DOR has issued a “Working Draft Regulation Amendment” that revises certain provisions of the
current combined reporting regulation (adopted in May 2009). The affected sections describe how to
calculate the separate income of a member of a combined group that is to be included in the combined
group’s taxable income in any case in which that member was not incorporated in the United States and
not treated as a U.S. corporation under the federal Internal Revenue Code (i.e. “non-U.S.
corporations”).

Currently, the MA combined reporting regulation does not distinguish between the income of a non-
U.S. corporation that is to be included in a water’s edge combined report and the income of such
corporation to be included in a worldwide combined report (except in the case of the provision that
limits one category of water’s edge inclusion to certain specified income from intangibles or services
where such income exceeds 20% of income). As a result, the current regulation does not itself reflect
any limitation on the scope of the income that non-U.S. corporations in a water’s edge filing are to
include in the combined group’s taxable income. DOR has determined that the regulation should make
clear that in the context of a water’s edge report, non-U.S. corporations are only to take into account
items of income that are within the scope of federal gross income of such corporations under the Code
(with any Massachusetts adjustments thereto).

The working draft also includes some related changes, including a revision to an apportionment
provision of the regulation to make clear that when a non-U.S. corporation includes only those items of
income that are included in federal gross income, it must limit its apportionment factors to the factors
that relate to such federal gross income.

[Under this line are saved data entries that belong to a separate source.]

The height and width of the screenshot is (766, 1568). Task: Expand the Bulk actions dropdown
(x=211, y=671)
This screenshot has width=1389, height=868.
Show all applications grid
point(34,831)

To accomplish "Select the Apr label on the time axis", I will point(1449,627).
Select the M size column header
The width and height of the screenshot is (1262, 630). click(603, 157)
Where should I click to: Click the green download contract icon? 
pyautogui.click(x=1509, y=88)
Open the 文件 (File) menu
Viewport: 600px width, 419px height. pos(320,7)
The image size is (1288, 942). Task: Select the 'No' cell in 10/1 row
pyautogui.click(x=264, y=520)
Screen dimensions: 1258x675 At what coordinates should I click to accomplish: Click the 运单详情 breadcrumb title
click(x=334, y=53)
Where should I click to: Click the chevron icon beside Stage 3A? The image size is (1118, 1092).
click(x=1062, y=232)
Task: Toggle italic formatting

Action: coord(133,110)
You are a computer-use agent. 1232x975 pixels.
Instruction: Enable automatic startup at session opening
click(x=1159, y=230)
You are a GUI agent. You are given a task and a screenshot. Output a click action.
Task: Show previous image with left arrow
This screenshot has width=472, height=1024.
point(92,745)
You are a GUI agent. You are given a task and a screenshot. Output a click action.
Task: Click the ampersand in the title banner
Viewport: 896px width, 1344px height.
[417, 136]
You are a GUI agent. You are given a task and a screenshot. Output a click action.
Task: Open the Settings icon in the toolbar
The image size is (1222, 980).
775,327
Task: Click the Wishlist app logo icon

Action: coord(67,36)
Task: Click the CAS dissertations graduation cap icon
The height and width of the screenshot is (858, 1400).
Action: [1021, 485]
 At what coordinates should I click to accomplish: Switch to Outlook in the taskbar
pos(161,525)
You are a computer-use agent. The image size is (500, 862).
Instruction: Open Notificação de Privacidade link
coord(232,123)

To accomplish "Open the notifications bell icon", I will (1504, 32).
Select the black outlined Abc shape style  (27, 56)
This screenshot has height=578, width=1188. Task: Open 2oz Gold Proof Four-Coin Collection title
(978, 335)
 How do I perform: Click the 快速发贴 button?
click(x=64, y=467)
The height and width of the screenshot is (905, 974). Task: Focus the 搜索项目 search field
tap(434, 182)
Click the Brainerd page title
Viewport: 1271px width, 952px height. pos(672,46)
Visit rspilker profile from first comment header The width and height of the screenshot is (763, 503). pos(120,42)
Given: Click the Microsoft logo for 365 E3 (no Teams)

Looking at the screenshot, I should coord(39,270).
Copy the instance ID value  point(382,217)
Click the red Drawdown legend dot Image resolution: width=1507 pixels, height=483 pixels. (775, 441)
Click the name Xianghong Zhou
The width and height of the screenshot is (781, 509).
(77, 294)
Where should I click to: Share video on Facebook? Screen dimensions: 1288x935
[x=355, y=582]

Practitioners also should remember that there are many foreign corporations that are not subject to
federal income tax, but are subject to state taxation. This disparity results from bilateral tax treaties and
their so-called “permanent establishment” provisions that could result in a foreign corporation having
nexus for state income tax purposes but not federal income tax purposes. When making elections of
reporting methods, this disparity should be considered.